The state comptroller and attorney general called on Connecticut insurance regulators Monday to reject rate increases requested by insurance companies for health care policies beginning next year.
Both constitutional officers condemned the rate requests during a morning press conference in Hartford ahead of a Tuesday hearing of the Insurance Department to solicit public input on the price hikes.
In July, 10 insurance companies proposed rate increases, including two on the state’s insurance exchange. The requests made by insurers vary by company and market, but average about 8.6% for individual plans and 12.9% on small group plans. The affected plans cover more than 222,000 residents.

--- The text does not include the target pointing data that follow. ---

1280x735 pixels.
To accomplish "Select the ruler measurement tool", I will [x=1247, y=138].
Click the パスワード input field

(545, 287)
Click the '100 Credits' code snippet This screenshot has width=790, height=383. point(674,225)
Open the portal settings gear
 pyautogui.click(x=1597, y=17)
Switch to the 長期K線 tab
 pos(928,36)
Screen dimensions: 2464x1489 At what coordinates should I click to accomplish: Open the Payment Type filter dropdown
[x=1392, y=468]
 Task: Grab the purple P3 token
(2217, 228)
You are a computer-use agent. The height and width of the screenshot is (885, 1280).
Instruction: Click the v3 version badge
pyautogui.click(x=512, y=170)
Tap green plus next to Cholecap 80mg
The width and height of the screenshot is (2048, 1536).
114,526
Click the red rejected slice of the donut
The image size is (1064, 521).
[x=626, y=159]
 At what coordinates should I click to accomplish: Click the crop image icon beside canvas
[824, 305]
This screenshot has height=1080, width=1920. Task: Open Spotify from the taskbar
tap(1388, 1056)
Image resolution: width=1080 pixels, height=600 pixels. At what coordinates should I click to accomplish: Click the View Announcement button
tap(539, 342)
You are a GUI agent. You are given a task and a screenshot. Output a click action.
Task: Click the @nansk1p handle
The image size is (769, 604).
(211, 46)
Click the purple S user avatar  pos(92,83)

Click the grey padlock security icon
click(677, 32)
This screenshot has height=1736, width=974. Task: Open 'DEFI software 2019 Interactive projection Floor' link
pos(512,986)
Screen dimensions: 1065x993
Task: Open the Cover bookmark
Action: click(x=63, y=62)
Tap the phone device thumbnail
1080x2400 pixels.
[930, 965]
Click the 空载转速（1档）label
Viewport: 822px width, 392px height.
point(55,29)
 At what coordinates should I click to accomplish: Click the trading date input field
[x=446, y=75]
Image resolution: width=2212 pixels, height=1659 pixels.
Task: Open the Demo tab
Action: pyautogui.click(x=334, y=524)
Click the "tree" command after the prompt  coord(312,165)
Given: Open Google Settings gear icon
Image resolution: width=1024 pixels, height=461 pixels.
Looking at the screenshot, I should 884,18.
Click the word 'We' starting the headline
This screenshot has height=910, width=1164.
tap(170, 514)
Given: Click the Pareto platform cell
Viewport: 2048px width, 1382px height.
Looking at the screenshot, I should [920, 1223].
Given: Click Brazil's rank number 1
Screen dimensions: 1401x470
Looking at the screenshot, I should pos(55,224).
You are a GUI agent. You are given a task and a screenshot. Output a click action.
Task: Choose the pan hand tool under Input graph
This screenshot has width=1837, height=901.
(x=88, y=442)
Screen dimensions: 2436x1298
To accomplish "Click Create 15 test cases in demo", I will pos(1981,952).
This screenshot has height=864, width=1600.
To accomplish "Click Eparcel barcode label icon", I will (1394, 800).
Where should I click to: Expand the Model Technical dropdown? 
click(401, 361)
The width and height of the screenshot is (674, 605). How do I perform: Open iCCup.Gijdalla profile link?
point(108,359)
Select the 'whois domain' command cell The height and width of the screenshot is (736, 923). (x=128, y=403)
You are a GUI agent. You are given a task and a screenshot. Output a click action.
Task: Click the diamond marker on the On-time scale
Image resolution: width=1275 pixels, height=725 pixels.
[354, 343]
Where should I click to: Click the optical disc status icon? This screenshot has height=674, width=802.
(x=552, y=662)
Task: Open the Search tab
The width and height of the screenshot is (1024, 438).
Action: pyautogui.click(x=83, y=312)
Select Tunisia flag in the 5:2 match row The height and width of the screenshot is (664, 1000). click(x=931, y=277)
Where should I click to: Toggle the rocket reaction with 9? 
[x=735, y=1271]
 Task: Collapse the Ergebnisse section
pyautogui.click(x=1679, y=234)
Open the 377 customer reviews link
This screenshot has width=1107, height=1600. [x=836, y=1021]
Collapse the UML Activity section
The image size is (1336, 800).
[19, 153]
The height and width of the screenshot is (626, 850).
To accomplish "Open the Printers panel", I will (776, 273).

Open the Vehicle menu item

Comptroller Kevin Lembo, who pushed unsuccessfully this year for passage of a public health insurance option, called the rate increases “egregious” and “excessive by any objective measure.” He said the request comes as insurance companies have profited through the pandemic due to decreased usage.
“We were unable to pass meaningful healthcare reform or legislation because lawmakers chose not to upset a powerful industry and they chose to do that rather than advocate for their consumers,” Lembo said. “These increases will weaken Connectiucut’s economy and place more of our residents and businesses at risk.”
Attorney General William Tong said many Connecticut residents could not afford to pay for increased rates as they struggle to recover from the ongoing COVID-19 pandemic. He suggested insurance companies should be considering rebates rather than rate hikes.
“Usage of health care services went down in 2020 and so health care and health insurance companies didn’t have to spend money on providing those services. So why did the rates go up and what happened to that money?” Tong said. “What happened to that windfall?”
In a statement, Susan Halpin, executive director of the Connecticut Association of Health Plans, defended the requests saying insurance premiums reflect the underlying cost of health care.
“As high cost drugs come to market, treatments like gene therapy develop, reimbursement rates to doctors and hospitals rise, new legislative mandates are passed, additional taxes and assessments are imposed, and utilization of services goes up, so too will the cost of coverage,” Halpin said. “The unpredictability of COVID adds an additional layer of complexity.”
The Insurance Department’s hearing will take place Tuesday from 9 a.m. to noon and will be conducted virtually via Microsoft Teams. The deadline for signing up to testify passed on Friday and by Monday, some residents had submitted written testimony to the department.
“As a mother of three kids, ages 9, 12, and 14, we simply cannot afford these healthcare hikes,” a respondent named Nicole Salvatore wrote. “The cost growth is out of control and my insurance premium is now more expensive than a monthly mortgage payment.”
Meanwhile, Danbury resident James Root also urged the agency to deny the request for increases.
“I will be adversely affected by any health insurance premium rate increase. Considering the current high rates of profit in health insurance, and the difficult times among the general state population and small businesses (in addition to my own situation), please do not grant the premium rate increases applied for by the major health insurers at this time,” Root wrote. “To do so is unwarranted and would be harmful.”
During the press conference, state Healthcare Advocate Ted Doolittle said the Insurance Department’s rate review process was Connecticut’s best tool for holding insurance companies accountable for their rates.
“Tomorrow, the insurance rate hearing is the primary and best tool that we have right now,” he said.
Lembo urged regulators to expand their staff if needed and dig deep into the request from insurers to determine why they required an increase in rates. For state employee plans, Lembo said his office negotiated “the best prices in the nation” for prescription drugs.
“What do my prices look like compared to what Aetna, in this case, is paying CVS for drugs? Are they higher? Are they lower? If they’re higher, why? They’re the same company,” Lembo said. “That makes no sense whatsoever — unless, it’s a way to shelter health care costs between one owned subsidy and another.”
Halpin, the insurance plan lobbyist, said it was not a fair comparison.
“Comparing the state employee plan to the individual and small group markets is like comparing apples to oranges,” she said. “The key to lower premiums is in all stakeholders working together to lower the actual cost of health care.”
In a press release, Senate Republican Leader Kevin Kelly and Sen. Tony Hwang, R-Fairfield, opposed the public option in favor of their own plan.
“The comptroller’s ‘solution’ is not ‘bold’ or ‘courageous.’ It is a government-run public option modeled on a program that has run in deficit and that is still a far cry from being affordable for most families,” the Republicans said. “It’s a ‘solution’ that would threaten tens of thousands of middle class jobs in our flagship industry, that would do nothing to make health care more affordable for the vast majority of people.”